Beberapa aspek tersebut diharapkan akan meningkatkan tingkat intelektual rakyat dan memajukan kesejahteraan umum sebagaimana diamanatkan dalam Pembukaan UUD 1945 yang menjadi keprihatinan utama dari Pemerintah Indonesia. Tujuan dari sistem pendidikan Indonesia adalah meningkatkan ketaqwaan kepada Allah SWT, mengembangkan kecerdasan dan keterampilan individual, mendorong sikap positif kemadirian dan pengembangan, memastikan bahwa semua anak bias membaca.
Berdasarkan tujuan tersebut pemerintah sudah beberapa kali melakukan rekonstruksi sistem pendekatan terhadap masalah pendidikan. Sejak tahun 1968-1984 sistem pendekatanpun selalu berubah-ubah salah satu permasalahnnya adalah kurangnya pemahaman guru tentang teori-teori praktek mengajar yang baik serta penerapannya atau berkembanngnya ilmu-ilmu pendidikan secara pesat hingga bersaing di era global.
Ilmu matematika khususnnya ditingkat SMP masih rendah, disebabkan kurangnnya pendekatan, terlalu rumit, kurangnnya penerapan secara real, serta ketidakcocokan antara tujuan pendidikan, kurikulum, dan sistem evaluasi. Berdasarkan hal tersebut maka pemerintah pusat telah mengembangkan standar nasional bagi mereka. Standar Kompetensi Nasional ini kemudian akan diuraikan menjadi Kompetensi Dasar harus dilakukan oleh siswa, meliputi afektif, kognitif dan psikomotor. Dengan demikian, Pemerintah Indonesia telah mengembangkan Pembelajaran dan Pengajaran Kontekstual (CTL) sebagai salah satu pendekatan untuk mendukung implementasi Sekolah Berbasis Kurikulum, artinya pemerintah mendorong para guru untuk mengembangkan kecakapan hidup siswa.

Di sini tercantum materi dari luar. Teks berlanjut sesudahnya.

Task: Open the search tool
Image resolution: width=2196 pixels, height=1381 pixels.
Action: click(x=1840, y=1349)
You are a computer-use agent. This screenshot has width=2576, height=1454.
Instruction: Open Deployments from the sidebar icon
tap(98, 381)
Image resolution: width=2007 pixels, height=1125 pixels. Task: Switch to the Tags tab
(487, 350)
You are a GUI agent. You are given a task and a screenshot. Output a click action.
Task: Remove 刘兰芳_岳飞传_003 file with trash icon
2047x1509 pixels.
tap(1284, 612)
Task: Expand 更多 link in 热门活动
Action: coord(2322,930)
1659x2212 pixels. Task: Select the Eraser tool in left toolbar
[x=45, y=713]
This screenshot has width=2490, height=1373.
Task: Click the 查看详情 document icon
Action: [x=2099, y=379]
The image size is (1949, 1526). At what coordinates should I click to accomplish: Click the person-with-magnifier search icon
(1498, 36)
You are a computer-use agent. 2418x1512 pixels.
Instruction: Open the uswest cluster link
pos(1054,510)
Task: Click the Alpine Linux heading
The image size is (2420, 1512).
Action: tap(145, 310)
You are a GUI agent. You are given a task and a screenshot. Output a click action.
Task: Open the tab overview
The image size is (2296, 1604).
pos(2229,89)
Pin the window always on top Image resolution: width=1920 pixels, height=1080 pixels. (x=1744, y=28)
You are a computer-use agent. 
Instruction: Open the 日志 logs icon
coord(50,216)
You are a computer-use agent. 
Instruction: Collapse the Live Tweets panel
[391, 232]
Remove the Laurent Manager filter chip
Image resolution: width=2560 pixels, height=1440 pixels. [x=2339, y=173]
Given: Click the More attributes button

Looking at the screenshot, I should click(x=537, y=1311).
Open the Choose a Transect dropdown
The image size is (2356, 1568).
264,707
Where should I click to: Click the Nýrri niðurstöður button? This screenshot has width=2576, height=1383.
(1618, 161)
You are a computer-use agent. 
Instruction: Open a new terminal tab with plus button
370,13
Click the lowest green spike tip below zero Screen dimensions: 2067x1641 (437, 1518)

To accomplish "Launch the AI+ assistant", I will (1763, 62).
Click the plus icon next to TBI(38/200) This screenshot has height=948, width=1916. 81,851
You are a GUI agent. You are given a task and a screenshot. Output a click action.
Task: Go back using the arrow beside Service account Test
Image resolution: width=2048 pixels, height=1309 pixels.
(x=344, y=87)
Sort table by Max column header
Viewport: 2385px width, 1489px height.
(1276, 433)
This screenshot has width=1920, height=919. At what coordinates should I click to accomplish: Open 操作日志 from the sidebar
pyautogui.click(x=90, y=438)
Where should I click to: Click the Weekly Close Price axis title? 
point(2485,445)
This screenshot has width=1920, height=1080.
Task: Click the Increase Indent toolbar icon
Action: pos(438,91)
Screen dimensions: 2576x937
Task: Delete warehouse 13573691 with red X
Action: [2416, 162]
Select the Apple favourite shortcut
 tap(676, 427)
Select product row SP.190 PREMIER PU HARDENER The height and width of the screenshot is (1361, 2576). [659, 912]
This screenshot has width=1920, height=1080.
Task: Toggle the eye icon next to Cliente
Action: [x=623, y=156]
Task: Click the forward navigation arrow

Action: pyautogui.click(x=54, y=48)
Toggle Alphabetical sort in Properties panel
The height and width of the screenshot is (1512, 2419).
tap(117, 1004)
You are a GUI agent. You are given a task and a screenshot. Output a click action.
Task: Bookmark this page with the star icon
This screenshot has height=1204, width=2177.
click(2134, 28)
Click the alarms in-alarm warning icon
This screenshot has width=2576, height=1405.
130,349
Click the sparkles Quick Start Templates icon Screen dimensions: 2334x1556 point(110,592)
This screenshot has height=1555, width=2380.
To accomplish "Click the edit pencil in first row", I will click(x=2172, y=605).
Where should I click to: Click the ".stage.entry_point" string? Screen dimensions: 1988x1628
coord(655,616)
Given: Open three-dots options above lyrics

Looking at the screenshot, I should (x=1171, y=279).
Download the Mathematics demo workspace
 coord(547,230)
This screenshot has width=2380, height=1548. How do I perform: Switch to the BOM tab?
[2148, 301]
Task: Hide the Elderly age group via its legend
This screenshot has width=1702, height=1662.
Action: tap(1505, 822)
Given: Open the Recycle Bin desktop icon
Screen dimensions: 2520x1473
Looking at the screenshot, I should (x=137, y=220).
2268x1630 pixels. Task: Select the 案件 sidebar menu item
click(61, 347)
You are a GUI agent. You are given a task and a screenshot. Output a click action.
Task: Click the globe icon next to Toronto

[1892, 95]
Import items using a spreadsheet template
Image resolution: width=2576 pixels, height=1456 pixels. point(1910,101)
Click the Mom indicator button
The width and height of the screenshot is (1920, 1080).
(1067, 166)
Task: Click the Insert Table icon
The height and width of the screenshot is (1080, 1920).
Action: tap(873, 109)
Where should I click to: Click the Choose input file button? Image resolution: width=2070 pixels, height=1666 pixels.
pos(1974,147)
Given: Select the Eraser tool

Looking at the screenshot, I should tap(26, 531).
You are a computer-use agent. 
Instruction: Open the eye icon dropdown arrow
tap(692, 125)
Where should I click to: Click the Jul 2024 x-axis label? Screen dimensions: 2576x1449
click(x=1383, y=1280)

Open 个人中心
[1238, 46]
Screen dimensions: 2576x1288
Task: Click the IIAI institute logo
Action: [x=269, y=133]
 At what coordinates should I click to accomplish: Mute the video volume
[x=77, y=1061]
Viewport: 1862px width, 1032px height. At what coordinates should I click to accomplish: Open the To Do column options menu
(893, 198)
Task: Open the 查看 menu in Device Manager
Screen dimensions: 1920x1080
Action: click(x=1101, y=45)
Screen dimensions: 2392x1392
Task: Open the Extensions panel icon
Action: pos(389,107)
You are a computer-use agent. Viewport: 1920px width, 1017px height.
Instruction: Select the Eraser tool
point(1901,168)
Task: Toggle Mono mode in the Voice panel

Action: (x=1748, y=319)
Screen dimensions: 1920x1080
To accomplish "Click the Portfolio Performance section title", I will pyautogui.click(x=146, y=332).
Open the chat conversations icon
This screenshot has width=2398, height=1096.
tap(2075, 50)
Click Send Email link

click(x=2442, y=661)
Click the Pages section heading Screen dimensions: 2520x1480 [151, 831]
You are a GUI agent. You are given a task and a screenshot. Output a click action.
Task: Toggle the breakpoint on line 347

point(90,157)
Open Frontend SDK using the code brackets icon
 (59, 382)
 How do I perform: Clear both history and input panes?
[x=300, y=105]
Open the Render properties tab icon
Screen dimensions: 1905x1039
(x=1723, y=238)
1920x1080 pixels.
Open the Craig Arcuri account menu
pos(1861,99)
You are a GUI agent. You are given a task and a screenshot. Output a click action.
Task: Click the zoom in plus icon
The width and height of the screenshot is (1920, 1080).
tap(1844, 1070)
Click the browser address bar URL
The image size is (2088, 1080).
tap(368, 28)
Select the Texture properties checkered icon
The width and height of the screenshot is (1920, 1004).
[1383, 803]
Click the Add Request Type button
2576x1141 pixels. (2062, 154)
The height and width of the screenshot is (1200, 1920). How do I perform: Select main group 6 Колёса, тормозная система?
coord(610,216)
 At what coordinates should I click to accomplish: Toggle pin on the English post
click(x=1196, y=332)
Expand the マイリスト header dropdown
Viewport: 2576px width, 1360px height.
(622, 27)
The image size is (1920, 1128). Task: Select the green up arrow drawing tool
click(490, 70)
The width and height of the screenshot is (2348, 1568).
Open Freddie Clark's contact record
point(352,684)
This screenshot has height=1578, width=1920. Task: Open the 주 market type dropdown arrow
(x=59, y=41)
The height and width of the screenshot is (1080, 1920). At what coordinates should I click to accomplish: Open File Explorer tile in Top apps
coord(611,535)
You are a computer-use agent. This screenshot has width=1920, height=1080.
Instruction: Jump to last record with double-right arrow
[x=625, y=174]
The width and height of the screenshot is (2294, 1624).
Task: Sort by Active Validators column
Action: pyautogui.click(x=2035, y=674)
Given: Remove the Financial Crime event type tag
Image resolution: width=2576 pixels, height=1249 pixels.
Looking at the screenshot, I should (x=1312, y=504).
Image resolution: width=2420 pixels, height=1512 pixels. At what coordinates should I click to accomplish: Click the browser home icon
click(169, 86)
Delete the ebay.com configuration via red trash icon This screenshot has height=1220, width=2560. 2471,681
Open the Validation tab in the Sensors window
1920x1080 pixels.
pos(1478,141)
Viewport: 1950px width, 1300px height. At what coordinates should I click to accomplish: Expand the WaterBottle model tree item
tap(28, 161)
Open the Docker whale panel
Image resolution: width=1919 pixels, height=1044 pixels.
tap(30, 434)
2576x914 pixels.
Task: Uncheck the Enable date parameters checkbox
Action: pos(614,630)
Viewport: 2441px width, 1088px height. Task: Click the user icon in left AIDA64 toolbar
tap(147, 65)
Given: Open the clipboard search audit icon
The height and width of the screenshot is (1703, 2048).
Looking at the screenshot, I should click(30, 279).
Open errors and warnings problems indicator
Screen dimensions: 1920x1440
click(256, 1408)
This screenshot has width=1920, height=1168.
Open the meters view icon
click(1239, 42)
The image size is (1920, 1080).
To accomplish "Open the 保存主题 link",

Implikasi pelaksanaan sekolah berbasis kurikulum khususnnya untuk SMP memastikan bahwa pengajarannya menyenangkan, memulai dengan menggunakan ide-ide yang diungkapkan siswa sebagai titik awal untuk pelajaran matematika, membuat siswa terlibat dengan aktivitas matematika sehingga menciptakan kegiatan yang menantang siswa dan siswa dapat melakukannya sendiri.
Pada dasarnnya siswa belajar dengan baik jika termotivasi dari lingkungan dia berada. Maka dari itu, seorang guru semestinya bisa mendampingi atau memberikan kebebasan terlebih dahulu terhadap anak didiknnya memberikan ide. Setelah itu, jika ide siswa tersebut bisa diterima ataupun ada tambahannya seorang guru harus memberikan tambahan cara lain dalam mengkontruksikan soal tetapi dengan metode yang unik agar siswa lebih mengerti dan pembelajarannyapun tersampaikan dengan baik.
Selain hal tersebut, siswa harus bisa belajar secara mandiri ataupun berkelompok. Diharapkan siswa mampu bersosialisasi dengan baik. Pada dasarnnya matematika itu salah satu mata pelajaran yang mengembangkan kesadaran kepada si pelajar untuk bisa memecahkan masalah  di sekolah, rumah maupun di masyarakat.
Sesuai dengan saran Pemerintah Pusat untuk meningkatkan kualitas pendidikan matematika dengan cara mendefinisikan kembali peran guru untuk memfasilitasi siswa untuk belajar, mendefinisikan kembali peran kepala sekolah untuk mendukung keprofesionalan guru dalam hal menghadiri dan berpartisipasi dalam karya ilmiah dan pelatihan pendukung pembelajaran, medefinisikan kembali peran sekolah untuk mempromosikan manajemen berbasis sekolah, mendefinisikan kembali peran pengawas untuk melakukan supervisi akademik, serta mendefinisikan sistem evaluasi nasional.